### Supplied records

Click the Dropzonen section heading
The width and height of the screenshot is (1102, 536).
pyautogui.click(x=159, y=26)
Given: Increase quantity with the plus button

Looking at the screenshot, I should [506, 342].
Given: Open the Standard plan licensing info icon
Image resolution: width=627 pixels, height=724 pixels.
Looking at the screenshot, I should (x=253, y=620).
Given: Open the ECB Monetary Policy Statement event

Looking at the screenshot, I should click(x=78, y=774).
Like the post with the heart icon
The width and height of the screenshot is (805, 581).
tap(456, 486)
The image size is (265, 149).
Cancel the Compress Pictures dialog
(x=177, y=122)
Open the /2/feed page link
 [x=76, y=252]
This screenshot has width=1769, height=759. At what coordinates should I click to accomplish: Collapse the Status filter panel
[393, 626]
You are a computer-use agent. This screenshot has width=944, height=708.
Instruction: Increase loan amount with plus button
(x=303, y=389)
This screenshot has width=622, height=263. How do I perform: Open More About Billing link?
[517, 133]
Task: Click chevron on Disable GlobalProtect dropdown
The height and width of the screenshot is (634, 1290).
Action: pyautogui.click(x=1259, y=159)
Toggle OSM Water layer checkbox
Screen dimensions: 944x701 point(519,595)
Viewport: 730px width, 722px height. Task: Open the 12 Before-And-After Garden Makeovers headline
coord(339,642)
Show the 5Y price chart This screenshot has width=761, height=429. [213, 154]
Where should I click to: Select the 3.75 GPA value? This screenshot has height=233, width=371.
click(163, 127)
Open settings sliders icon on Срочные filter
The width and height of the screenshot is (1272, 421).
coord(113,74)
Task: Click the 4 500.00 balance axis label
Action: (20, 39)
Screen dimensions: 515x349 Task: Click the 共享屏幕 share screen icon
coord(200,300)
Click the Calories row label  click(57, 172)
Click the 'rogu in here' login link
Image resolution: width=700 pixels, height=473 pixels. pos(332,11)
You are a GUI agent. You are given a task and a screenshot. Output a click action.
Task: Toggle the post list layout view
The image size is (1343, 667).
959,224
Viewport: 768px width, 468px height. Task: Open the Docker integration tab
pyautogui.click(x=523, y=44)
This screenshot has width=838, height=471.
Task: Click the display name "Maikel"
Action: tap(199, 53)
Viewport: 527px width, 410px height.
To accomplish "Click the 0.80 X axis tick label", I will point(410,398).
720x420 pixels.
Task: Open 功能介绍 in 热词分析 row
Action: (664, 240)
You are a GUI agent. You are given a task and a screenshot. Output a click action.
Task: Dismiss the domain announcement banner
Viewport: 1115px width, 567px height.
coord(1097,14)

### Task to complete
Looking at the records above, count the lines where the word "post" appears. State only the number.

### Answer for the task
2